## What you will do
Repeat, please, only the lines from the top of the data down to the line with "Terms of Use (1616, 1263)"; include both of those lines.

[Data items]

======

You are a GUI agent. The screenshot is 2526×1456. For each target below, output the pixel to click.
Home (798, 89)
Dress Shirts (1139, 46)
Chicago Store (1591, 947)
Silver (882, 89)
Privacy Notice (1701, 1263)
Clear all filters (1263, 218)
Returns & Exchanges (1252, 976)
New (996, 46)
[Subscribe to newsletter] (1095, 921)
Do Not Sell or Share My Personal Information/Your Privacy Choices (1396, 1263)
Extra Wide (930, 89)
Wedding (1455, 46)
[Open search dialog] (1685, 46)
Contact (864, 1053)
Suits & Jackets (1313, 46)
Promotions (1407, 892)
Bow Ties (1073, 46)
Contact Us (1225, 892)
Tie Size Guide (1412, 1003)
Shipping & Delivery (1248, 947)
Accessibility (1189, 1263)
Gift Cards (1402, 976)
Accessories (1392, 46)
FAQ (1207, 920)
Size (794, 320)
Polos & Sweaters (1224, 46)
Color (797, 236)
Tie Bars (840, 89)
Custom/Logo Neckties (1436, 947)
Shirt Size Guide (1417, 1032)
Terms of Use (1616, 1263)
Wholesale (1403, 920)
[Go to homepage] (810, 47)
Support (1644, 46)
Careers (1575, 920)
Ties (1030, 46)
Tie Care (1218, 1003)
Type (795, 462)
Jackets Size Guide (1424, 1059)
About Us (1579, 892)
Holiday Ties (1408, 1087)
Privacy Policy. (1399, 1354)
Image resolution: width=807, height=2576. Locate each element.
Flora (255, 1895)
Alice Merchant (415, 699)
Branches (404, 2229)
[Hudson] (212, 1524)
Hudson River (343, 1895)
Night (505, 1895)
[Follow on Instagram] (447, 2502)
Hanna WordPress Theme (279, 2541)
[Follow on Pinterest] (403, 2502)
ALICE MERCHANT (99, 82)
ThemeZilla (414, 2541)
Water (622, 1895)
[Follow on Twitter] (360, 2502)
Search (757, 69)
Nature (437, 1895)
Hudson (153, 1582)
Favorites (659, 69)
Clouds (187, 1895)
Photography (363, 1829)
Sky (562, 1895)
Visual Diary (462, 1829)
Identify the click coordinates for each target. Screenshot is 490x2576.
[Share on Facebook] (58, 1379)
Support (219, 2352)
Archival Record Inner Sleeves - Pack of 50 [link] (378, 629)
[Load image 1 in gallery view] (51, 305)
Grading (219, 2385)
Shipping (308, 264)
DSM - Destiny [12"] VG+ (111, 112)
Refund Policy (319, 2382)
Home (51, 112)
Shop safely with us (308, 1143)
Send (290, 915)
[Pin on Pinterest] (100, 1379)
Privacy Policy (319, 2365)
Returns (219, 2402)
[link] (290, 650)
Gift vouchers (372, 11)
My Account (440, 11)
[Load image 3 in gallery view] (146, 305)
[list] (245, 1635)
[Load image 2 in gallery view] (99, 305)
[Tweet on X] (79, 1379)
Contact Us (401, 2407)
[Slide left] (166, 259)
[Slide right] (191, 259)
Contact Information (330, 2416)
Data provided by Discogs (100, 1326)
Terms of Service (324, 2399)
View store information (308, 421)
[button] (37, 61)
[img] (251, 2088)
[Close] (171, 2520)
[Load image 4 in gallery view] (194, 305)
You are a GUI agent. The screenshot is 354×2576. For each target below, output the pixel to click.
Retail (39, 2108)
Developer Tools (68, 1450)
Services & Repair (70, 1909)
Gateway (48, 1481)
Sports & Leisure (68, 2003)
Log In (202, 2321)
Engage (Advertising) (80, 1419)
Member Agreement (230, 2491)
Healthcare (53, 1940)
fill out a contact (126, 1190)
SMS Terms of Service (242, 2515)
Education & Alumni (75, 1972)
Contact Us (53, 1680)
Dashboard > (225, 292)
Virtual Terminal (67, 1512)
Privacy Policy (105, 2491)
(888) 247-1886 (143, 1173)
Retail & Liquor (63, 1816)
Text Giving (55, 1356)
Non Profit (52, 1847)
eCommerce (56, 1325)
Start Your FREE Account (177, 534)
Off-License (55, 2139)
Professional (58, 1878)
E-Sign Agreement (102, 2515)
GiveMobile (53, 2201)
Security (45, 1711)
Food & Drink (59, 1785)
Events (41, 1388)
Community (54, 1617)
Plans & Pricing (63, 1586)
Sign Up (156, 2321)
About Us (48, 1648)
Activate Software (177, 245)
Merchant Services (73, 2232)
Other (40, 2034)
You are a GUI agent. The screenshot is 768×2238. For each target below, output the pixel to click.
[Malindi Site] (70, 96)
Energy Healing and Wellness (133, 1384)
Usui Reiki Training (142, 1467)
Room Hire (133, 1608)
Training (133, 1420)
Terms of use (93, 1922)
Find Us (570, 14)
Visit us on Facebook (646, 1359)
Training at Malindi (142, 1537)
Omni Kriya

======

## Exercise output
You are a GUI agent. The screenshot is 2526×1456. For each target below, output the pixel to click.
Home (798, 89)
Dress Shirts (1139, 46)
Chicago Store (1591, 947)
Silver (882, 89)
Privacy Notice (1701, 1263)
Clear all filters (1263, 218)
Returns & Exchanges (1252, 976)
New (996, 46)
[Subscribe to newsletter] (1095, 921)
Do Not Sell or Share My Personal Information/Your Privacy Choices (1396, 1263)
Extra Wide (930, 89)
Wedding (1455, 46)
[Open search dialog] (1685, 46)
Contact (864, 1053)
Suits & Jackets (1313, 46)
Promotions (1407, 892)
Bow Ties (1073, 46)
Contact Us (1225, 892)
Tie Size Guide (1412, 1003)
Shipping & Delivery (1248, 947)
Accessibility (1189, 1263)
Gift Cards (1402, 976)
Accessories (1392, 46)
FAQ (1207, 920)
Size (794, 320)
Polos & Sweaters (1224, 46)
Color (797, 236)
Tie Bars (840, 89)
Custom/Logo Neckties (1436, 947)
Shirt Size Guide (1417, 1032)
Terms of Use (1616, 1263)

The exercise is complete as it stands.